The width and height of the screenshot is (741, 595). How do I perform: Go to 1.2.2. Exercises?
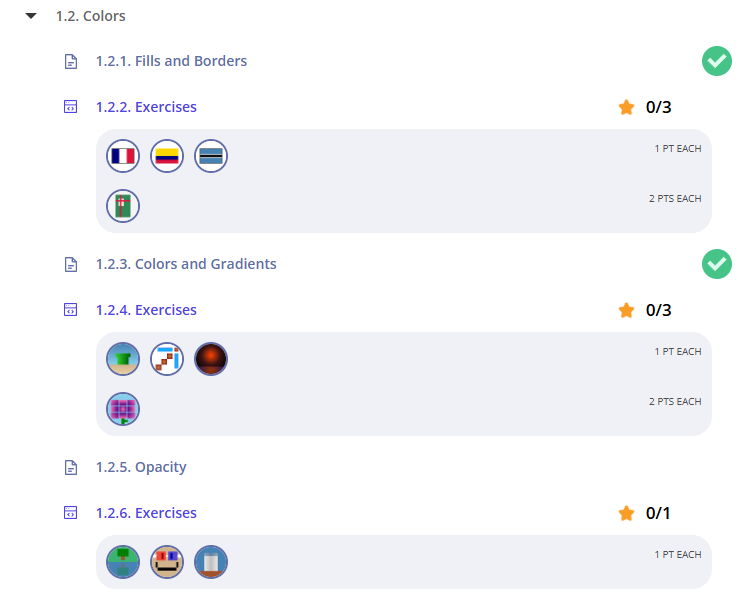(146, 107)
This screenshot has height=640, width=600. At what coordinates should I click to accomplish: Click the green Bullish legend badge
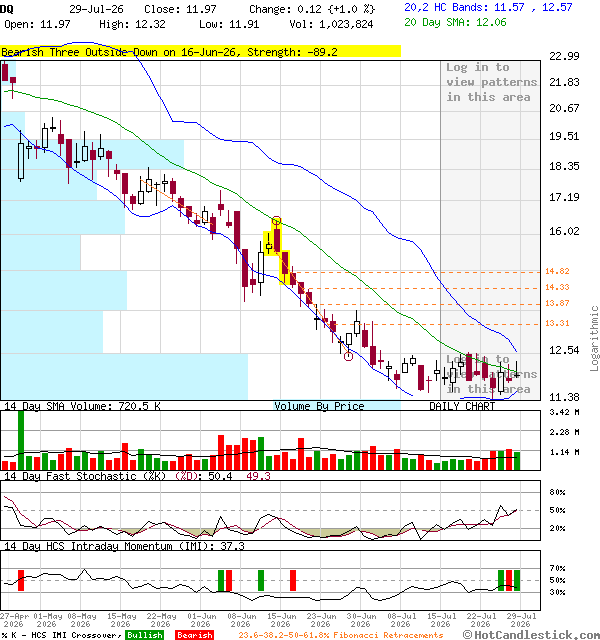coord(145,635)
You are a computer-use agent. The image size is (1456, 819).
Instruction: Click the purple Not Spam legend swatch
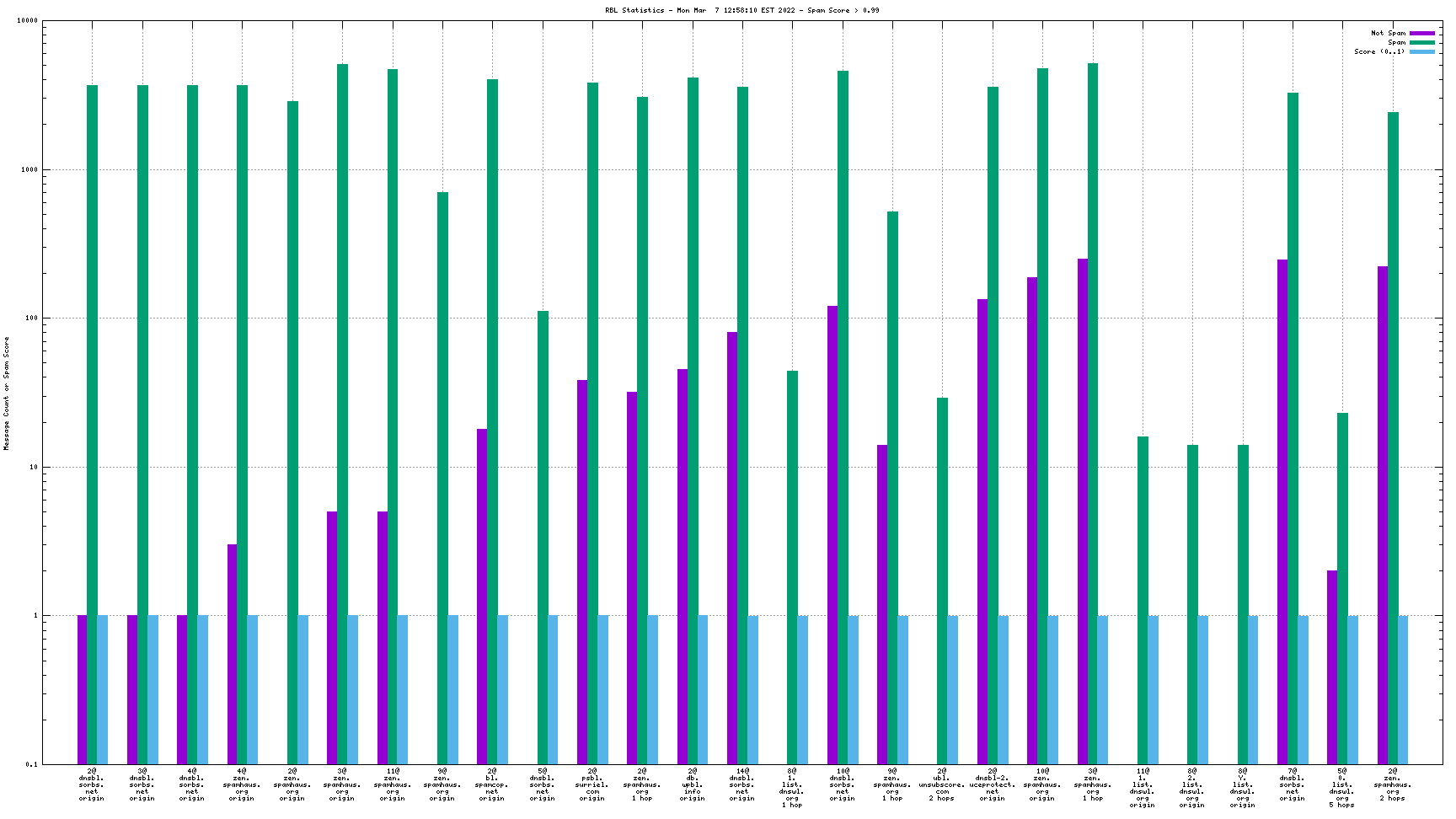pyautogui.click(x=1421, y=34)
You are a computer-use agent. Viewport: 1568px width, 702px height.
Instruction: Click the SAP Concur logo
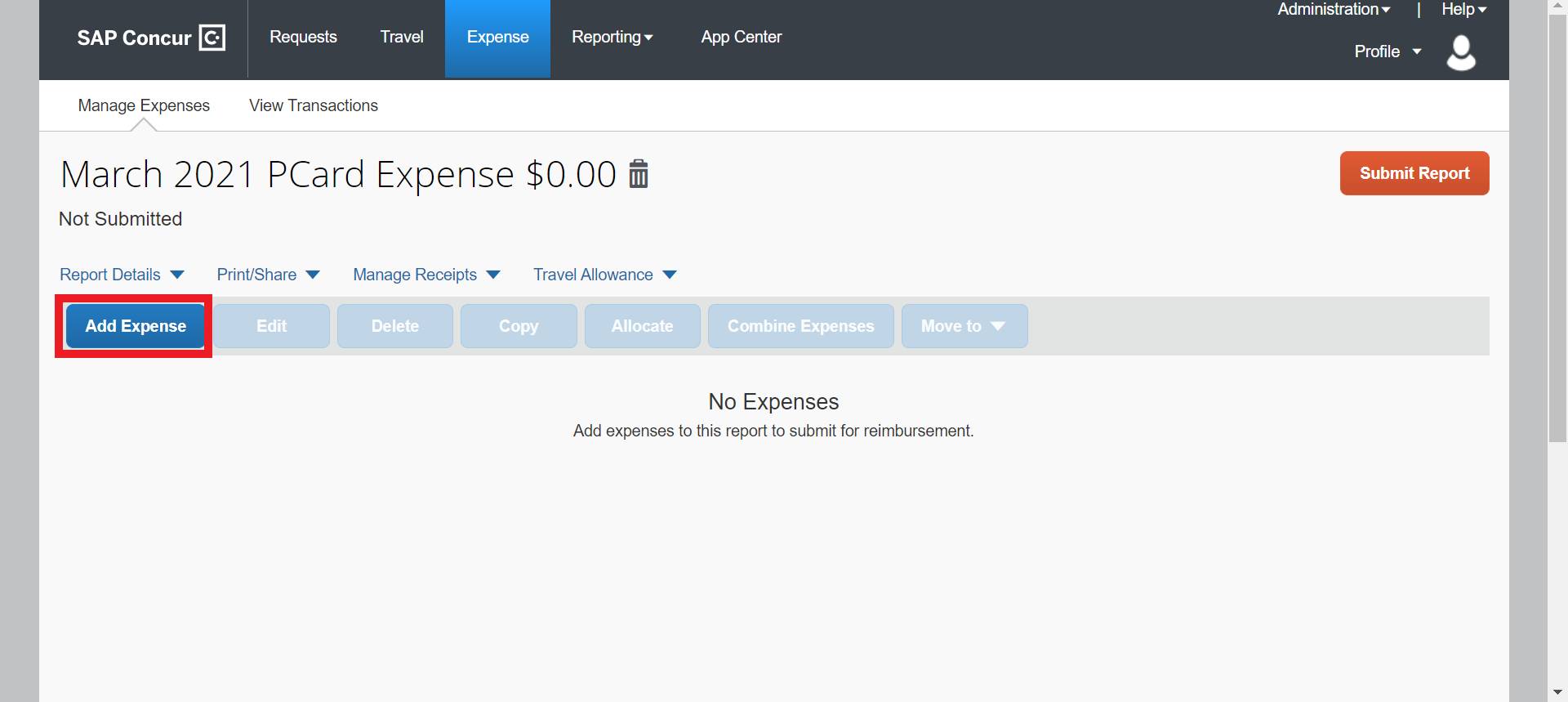pyautogui.click(x=151, y=38)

WHAT IS BEING ASKED: Copy out each line of the listing that holds the string "computer".

REPLY:
You are a computer-use agent. The image size is (1456, 819).
You are a computer-use agent. Viewport: 1568px width, 702px height.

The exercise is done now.